# [TASK REQUIREMENTS]
Reproduce verbatim everything from the line containing "Locate an element on the screen. The" down to the end of the entries, including both ends.

# [EXTRACTED INFORMATION]
— start —

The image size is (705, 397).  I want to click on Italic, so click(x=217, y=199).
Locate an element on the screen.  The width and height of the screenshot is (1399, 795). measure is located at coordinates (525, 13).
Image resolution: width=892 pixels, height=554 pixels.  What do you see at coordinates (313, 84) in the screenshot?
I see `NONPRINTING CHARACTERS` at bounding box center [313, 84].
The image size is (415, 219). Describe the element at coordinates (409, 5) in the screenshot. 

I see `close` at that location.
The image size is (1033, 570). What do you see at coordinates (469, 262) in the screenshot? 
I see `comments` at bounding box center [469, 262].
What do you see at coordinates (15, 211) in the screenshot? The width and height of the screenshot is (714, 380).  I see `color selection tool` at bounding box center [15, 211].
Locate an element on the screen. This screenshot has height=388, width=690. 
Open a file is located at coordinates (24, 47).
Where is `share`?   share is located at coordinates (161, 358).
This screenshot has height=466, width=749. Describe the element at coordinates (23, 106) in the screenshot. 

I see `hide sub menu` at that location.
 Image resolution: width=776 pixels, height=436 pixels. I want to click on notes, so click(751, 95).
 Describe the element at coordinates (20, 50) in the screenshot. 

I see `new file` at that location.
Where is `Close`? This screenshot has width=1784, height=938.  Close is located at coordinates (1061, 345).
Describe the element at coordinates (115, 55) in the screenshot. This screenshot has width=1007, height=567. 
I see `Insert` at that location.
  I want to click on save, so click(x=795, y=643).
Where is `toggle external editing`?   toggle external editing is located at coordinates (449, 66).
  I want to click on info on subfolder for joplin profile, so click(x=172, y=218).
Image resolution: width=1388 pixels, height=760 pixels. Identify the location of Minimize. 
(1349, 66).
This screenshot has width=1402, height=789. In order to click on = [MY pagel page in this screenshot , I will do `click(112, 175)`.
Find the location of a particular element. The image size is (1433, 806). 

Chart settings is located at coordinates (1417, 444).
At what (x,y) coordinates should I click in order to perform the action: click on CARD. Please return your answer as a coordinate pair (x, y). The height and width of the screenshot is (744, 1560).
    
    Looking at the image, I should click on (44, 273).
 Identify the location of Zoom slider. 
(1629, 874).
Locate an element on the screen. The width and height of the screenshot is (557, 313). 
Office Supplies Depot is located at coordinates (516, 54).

— end —

# [SOLUTION TO THIS EXERCISE]
Locate an element on the screen. The width and height of the screenshot is (557, 313). 
Office Supplies Depot is located at coordinates (516, 54).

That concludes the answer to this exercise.